ご存知でしょうか?平成28年度から学校検診で「運動器健診」が導入されました。「運動器」とは骨、関節、筋肉などのことです。いま、子どもたちの運動機能に何が起こっているのでしょうか。
「ロコモティブ(運動器)症候群」とは、骨や関節、筋肉などの運動器の障害により運動能力が低下して、将来、要介護や寝たきりになるリスクが高い状態をさします。
子どもには無縁のようですが、いま「ロコモティブ(ロコモ)予備軍」の子どもが急増しているのです。
物を投げる動作ができない、和式のトイレでうまくしゃがめない…こんな基本的な動作ができない子どもたちが増えています。本来、子どもの体は柔軟ですが、大人のように体が硬かったり、身体バランスがとれない子どもが増えて、以前なら考えられないようなケガをするようになりました。
例えばぞうきんがけ、両手で体を支えられずに前のめりに転んで、前歯を折ってしまった子どもがいました。

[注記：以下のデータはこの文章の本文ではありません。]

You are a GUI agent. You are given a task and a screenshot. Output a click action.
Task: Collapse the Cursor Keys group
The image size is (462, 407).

また、跳び箱で転倒した際に、両手首を骨折した子どももいます。
埼玉県では、学校検診に導入される運動器健診のモデル事業として平成19年度から7年間、幼稚園児や小学校5~6年性、中学性、延べ3526人の運動器の状態を調べました。
片足立ちなどの基本動作をしてもらって、体の柔軟性やバランス力をみたのです。その結果、運動器の機能不全を有する子ども、つまり「ロコモ予備軍」の子どもが平均して約4割近くもいたのです。

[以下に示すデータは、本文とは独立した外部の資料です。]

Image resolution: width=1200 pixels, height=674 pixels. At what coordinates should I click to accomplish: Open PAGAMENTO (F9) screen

とんだり、跳ねたり、走ったり…体の柔軟性や瞬発力、バランス力は、子どもが楽しく外遊びをする中で培われていきます。
けれども、遊び場の減少や生活習慣の変化、またゲーム機の普及なども大きくかかわって、子どもたちの外遊びの時間が極端に減りました。 転んで擦り傷をつくらなくなったかわりに、転ぶといきなり骨折などの大ケガに結びついてしまうのです。
では、スポーツ好きの子どもなら心配ないのでしょうか。じつは運動のしすぎによる弊害も問題になっています。少年野球やサッカーなど、小さいころから決まったスポーツに専念する子どもが増えています。
一見好ましいことのようですが、肩や肘、膝など特定の運動器を酷使したり、不適切な練習方法などでも、野球肘、腰椎分離症などのスポーツ障害による故障を起こしてしまうのです。こうした運動器の故障も、将来ロコモティブ症候群につながります。
子どものころは、体全体を動かすことが大切です。また、筋肉や骨量を増やすには、栄養バランスのとれた食生活や睡眠も大事な要素です。
ロコモ予備軍の子どもが大人になると、ロコモティブ症候群だけでなく、メタボリックシンドローム、骨粗鬆症を招きます。そうならないためにも、いまから生活を見直して運動習慣を身につけさせたいですね。
ところで、ロコモティブ症候群の兆候は40代ごろから現れます。パパ、ママも人ごとではすまされません。 親が楽しみながら運動をしていれば、子どもも一緒に楽しみます。体操を親子でチャレンジして、毎日の習慣にしてください。
ママも一緒にロコモチェック 親子でロコモチェックをしてみましょう。できた動作にチェックを入れてください。チェックが入らない項目がひとつでもあれば、ロコモ予備軍の可能性があります。
□片足立ち
片足立ちで、5秒以上ふらつかずに立つことができる(左右行う)。
□しゃがみこみ
足のかかとを床につけたまま、しゃがみこみができる(途中で止まったり、後ろへ倒れたり、かかとが上がった場合はNG)
□肩の挙上
両腕をまっすぐ上に伸したとき、腕が耳の後ろまでくるか
□体前屈
ひざを伸ばしたまま、体を前に倒し、指が床につくか
□グーパー動作
手のひらを上にして、両腕を前に水平に伸ばしたら、「グ-」と言いながら手を握り、肘を後ろに引く。次に「パー」と言いながら、勢いよく両手を反らしながら前に突き出す。これらの一連の動作をスムーズに行えるか、パーの動作でほぼ直角(70度以上)に手首と指が反らせるか。